• **Items showing where targets appear**:
━━━━━━

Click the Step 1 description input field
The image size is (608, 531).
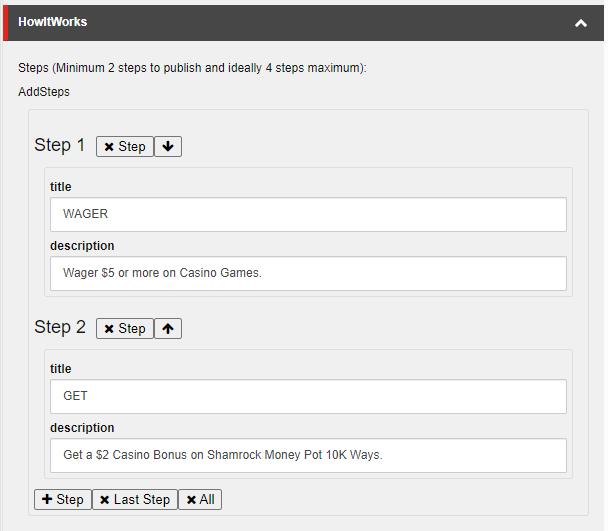coord(308,273)
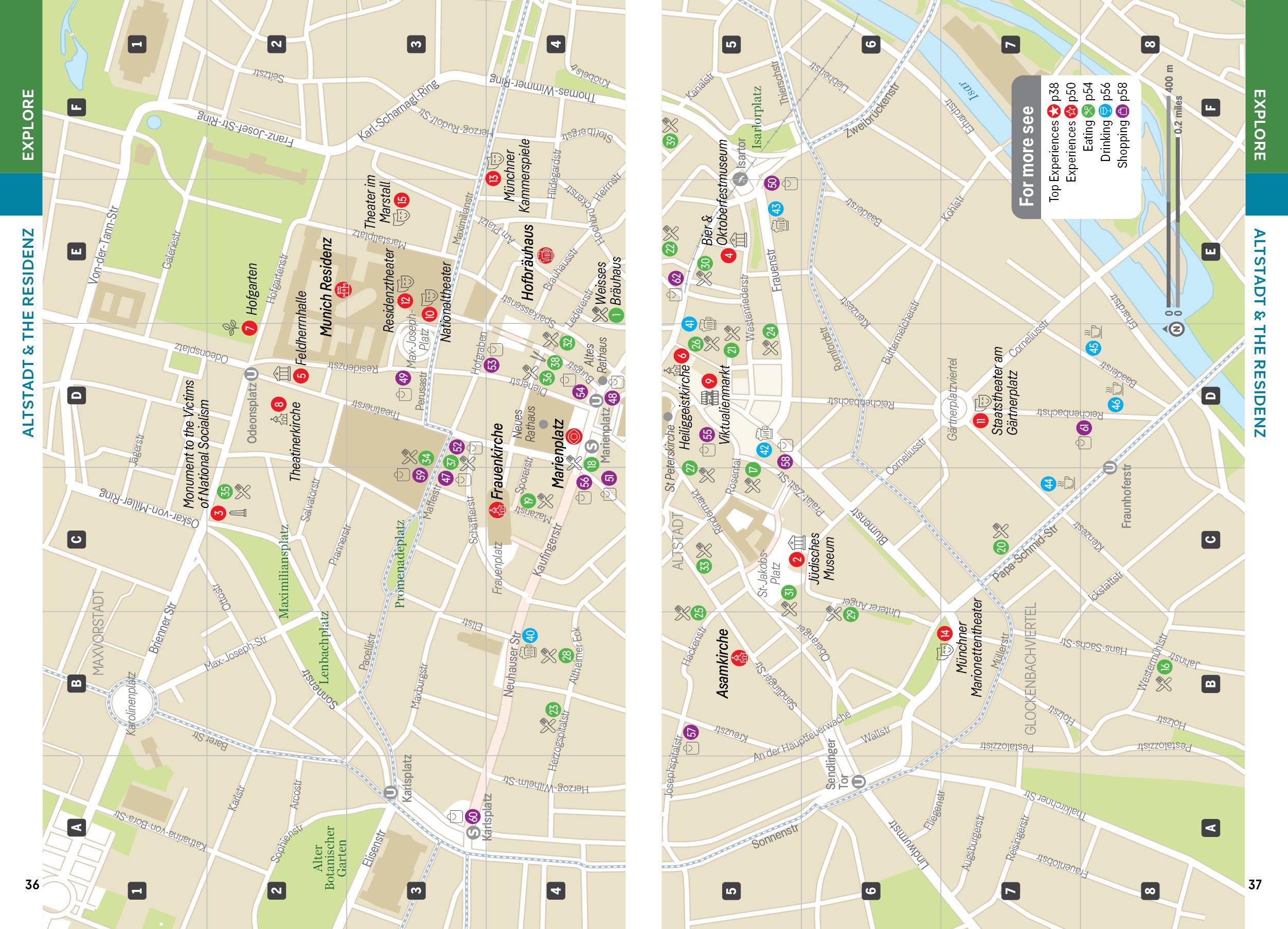Open the Shopping p58 legend entry
Screen dimensions: 1288x929
click(1123, 125)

━━━━━━

• **YOUR TASK**:
Lay out the lines of these items as a JSON list of strings, one string per line, leaving out blank lines. Omit the pictures from the answer.

• **EXPECTED ANSWER**:
[
  "Click the Step 1 description input field",
  "The image size is (608, 531).",
  "coord(308,273)",
  "Open the Shopping p58 legend entry",
  "Screen dimensions: 1288x929",
  "click(1123, 125)"
]